Every tree I saw along the way on my way home from school was a blazing red, orange or yellow. The air felt cool and breezy, a complete reversal from the hot and sticky weather we had when school started a month ago. Warm sunshine sparkled as it hit the car windows and warmed my relaxed shoulders. My school day routine felt comfortable now. First day of school jitters were now just a memory. I knew which classroom to go to, who my friends were, and felt resigned to who my teacher was.
Once I reached our farmyard, I sprinted into the farmhouse. Mom greeted me from the kitchen. I sniffed and asked, “Did you make cookies today?” Mom nodded and pointed to the cupboard next to the refrigerator where a decorative tin cookie box sat.
Prying the lid off, I found chocolate peanut cookies with chocolate frosting. Eating one in almost a single bite, I took a second for eating-on-the-go.
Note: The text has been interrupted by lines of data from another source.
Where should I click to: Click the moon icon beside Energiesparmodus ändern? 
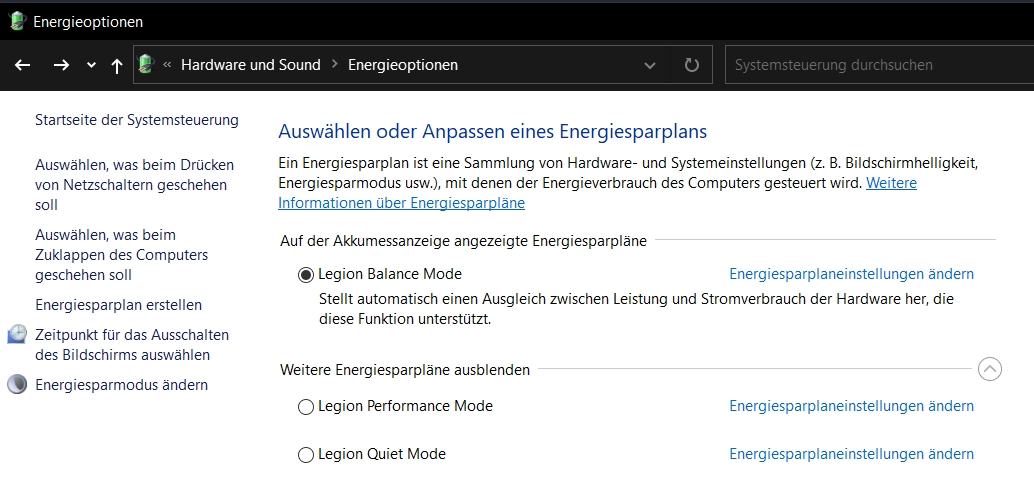point(17,385)
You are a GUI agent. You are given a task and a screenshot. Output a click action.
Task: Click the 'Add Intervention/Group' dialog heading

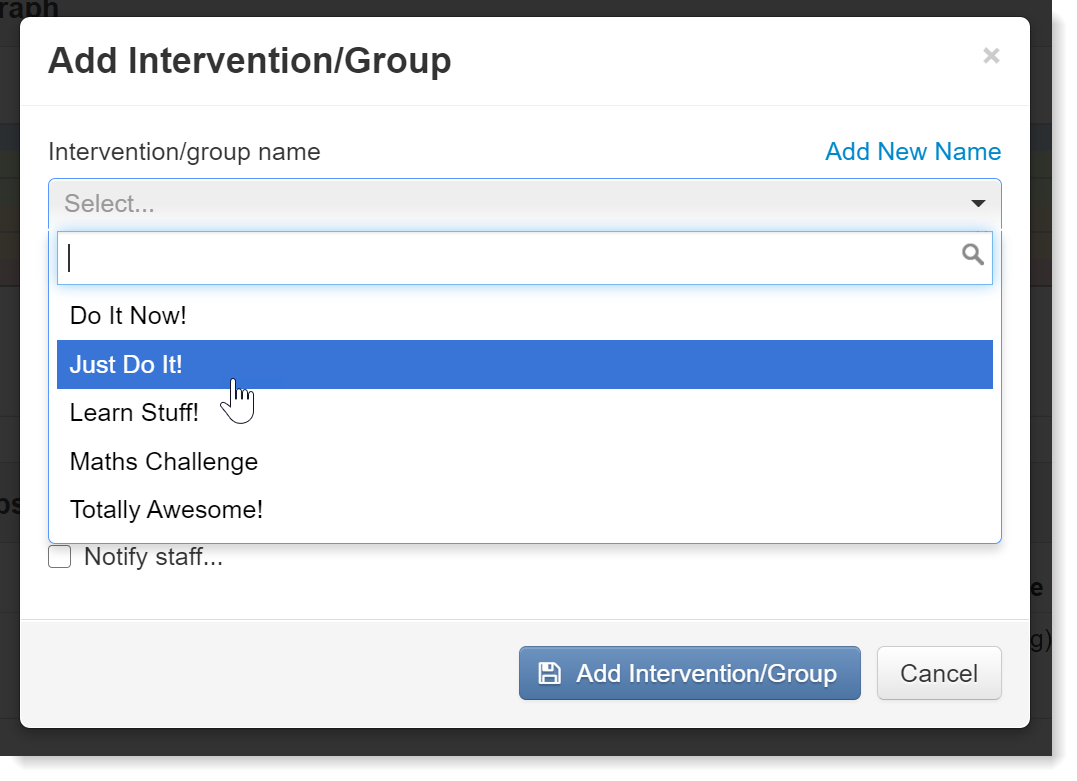pos(249,60)
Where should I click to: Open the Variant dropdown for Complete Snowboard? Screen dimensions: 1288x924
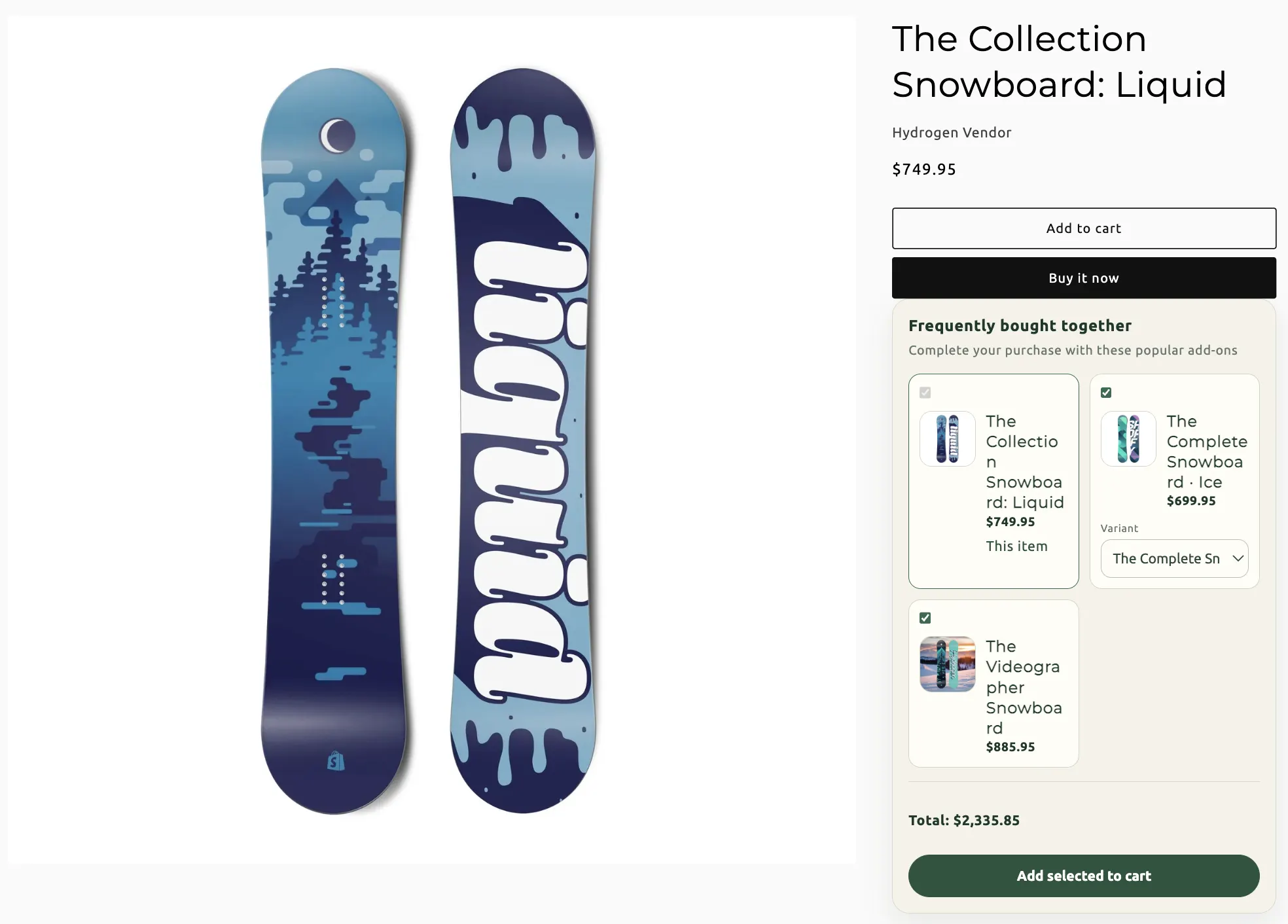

With my mouth full of soft, sweet cookie crumbs, I explained as I headed for my bedroom, “I’m going to change out of my school clothes and go outside.”
Like a typical ten-year-old, I flung my discarded clothing onto the bedroom floor and hastily pulled on what Mom called ‘everyday’ clothing. The second cookie I’d taken was long gone by the time I ran out the back door of the house. When the screen door shut with a slam behind me, I stopped to consider my options. A plan instantly popped into my mind: get apples from the orchard and watch Daddy chop corn for silage in the field behind the barn.
Biting into one of the two apples I’d found into the orchard, I smiled as I thought, “Watching Daddy chopping corn is like watching a parade.” First comes the tractor, then the noisy chopper and finally the wagon which caught all the pungent corn particles the chopper was forcefully spewing from its funnel.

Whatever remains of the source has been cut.